WASHINGTON, Sept. 17 – U.S. Senator Lamar Alexander (R-Tenn.) today told Ronald Binz, President Obama’s nominee to head the Federal Energy Regulatory Commission, that lasting job creation comes from cheap electricity, not favoring one type of energy over another. He also got Binz to acknowledge that the wind production tax credit should end.

[To access video, click here: 9-17-13 ENR hearing on WPTC.mp4

“Mr. Binz, I’d like to explore whether you’re a high-cost or a low-cost regulator,” Alexander said at a hearing of the U.S. Senate Committee on Energy and Natural Resources. “In my experience, whether we have more or less people working for coal plants or more or less people working for windmills or more or less people working for natural gas plants is not where the jobs are. The jobs come when we have cheap electricity, and, for example, Eastman Chemical stays in Tennessee instead of going to Asia. Or we have 1,000 auto suppliers here in Tennessee instead of Mexico. So we want clean, reliable, cheap electricity.” 

He also criticized the wind production tax credit, asking Binz if “it’s time to repeal it after 21 years, since it cost $12 billion to renew it for a single year” in 2012. Binz responded, “I think that proposals to phase that out are timely.” 

Alexander went on to ask Binz whether his review as head of FERC would include how the wind production tax credit is affecting the free market, given the phenomenon of “negative pricing,” in which wind producers are making so much money off of federal taxpayers that the wind producers are paying the market to purchase their power. Alexander said negative pricing is undermining other sources of cheap, clean, reliable energy such as nuclear, and Binz said his review would include the wind production tax credit.

Alexander’s remarks included criticism of government incentives that distort the market, such as in Germany, where a cap-and-trade system and subsidies of wind and solar have driven up costs.
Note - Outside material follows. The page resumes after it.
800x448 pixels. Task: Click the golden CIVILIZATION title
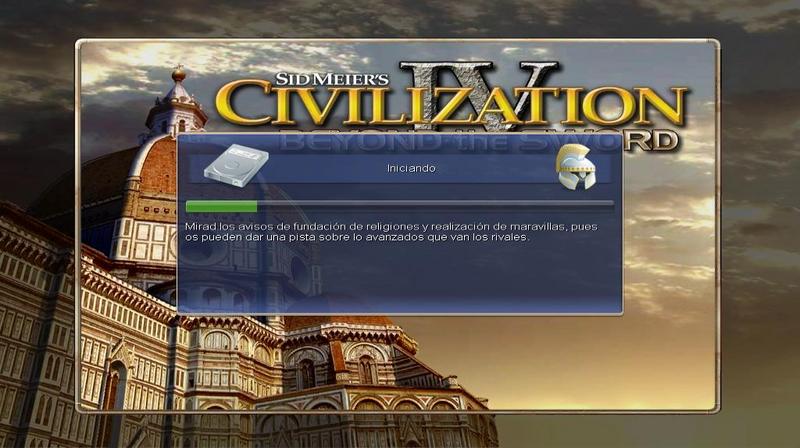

“I’ve been to Germany recently. They’ve subsidized wind, they’ve subsidized solar, they’ve closed their nuclear plants,” Alexander said. “So the result is they’re buying nuclear power from France, they’re buying gas from a very unreliable partner, Russia. They’ve adopted cap and trade, which we’ve rejected, and they are actually having to build coal plants in order to have enough electricity.”

Alexander added that he asked a German economic minister what he’d say to companies looking to locate to Germany but concerned about energy costs, to which the minister said they should “go somewhere else.”